6月10日、東京大学大学院情報理工学系研究科の竹内昌治教授ら研究グループは、人間の細胞を培養して作った皮膚に覆われた指型ロボットを開発したと発表し、注目を集めている。
従来のロボットは、ロボット同士や人間との接触から守るために人間の皮膚のように柔らかいシリコンゴムを使用しているが、それが傷ついた際に、事故修復できず、回収して修復作業が必要だという欠点がある。その欠点を克服するために、人間の皮膚の細胞を培養して制作した培養皮膚で、指型ロボットをピッタリと覆った。
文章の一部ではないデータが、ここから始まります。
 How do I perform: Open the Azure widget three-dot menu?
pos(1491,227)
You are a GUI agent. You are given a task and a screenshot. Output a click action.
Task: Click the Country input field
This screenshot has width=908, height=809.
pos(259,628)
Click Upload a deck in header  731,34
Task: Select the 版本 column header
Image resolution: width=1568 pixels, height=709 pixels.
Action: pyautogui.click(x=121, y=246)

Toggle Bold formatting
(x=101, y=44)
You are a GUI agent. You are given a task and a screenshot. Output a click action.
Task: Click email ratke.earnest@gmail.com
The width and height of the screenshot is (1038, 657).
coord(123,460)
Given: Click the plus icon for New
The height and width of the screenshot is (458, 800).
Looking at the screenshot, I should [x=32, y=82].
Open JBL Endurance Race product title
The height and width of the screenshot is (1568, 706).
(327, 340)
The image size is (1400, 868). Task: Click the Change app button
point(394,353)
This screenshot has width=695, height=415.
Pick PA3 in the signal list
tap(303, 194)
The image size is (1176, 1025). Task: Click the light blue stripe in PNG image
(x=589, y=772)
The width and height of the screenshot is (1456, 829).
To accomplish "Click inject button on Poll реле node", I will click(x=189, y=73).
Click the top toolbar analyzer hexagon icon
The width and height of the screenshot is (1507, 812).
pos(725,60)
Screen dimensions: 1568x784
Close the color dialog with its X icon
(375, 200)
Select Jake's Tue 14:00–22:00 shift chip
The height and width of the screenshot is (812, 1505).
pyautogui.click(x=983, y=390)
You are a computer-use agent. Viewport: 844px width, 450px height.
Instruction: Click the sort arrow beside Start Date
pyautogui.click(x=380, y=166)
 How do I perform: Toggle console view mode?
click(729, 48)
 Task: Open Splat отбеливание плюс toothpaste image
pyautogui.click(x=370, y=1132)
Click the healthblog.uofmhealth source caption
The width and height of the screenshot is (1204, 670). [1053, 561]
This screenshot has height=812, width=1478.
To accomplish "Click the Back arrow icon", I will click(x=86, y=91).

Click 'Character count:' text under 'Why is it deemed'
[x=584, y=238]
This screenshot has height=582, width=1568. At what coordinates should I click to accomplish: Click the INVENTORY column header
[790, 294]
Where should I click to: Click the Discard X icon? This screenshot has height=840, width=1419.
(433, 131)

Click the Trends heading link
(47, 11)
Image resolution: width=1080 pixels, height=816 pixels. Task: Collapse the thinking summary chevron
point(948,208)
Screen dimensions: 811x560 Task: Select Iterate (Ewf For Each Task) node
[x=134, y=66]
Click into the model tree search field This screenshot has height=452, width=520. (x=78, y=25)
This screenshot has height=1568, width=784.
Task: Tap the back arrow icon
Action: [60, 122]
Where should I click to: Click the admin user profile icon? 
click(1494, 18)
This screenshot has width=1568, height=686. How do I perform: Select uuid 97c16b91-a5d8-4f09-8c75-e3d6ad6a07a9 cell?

この皮膚は、従来のシリコンゴムにはない自己修復能力を持っており、実験では、メスで傷つけた皮膚にコラーゲンシートを貼ると7日間ほどで修復したとのこと。また人間の皮膚と同じく、関節運動をしても、破れることなく伸縮する。
本研究の培養皮膚に覆われたロボットの制作技術は、事故修復能力や人間らしさを生かした産業や、皮膚を対象とした化粧品や医薬品の開発、移植などの再生医療分野での活用が期待されるとことだ。今回の発表は、生物とロボットを組み合わせたバイオハイブリットロボットに向けた大きな第一歩となるだろう。
なお今回の研究では、培養皮膚が、空気中で長期間生き残れないという課題が残ったそうだ。人間のように、意図的に皮膚の湿度を上げたり下げたりすることができない。この解決策としては、水を供給するための血管を模倣したものを皮膚の下に構築する必要があるとのこと。
ネット上では「映画の世界が現実に!」「ターミネーターがタイムスリップして来ていた時に残された指を研究されているのかと想いました。」「ターミネーター作る気か?」などの声が寄せられた。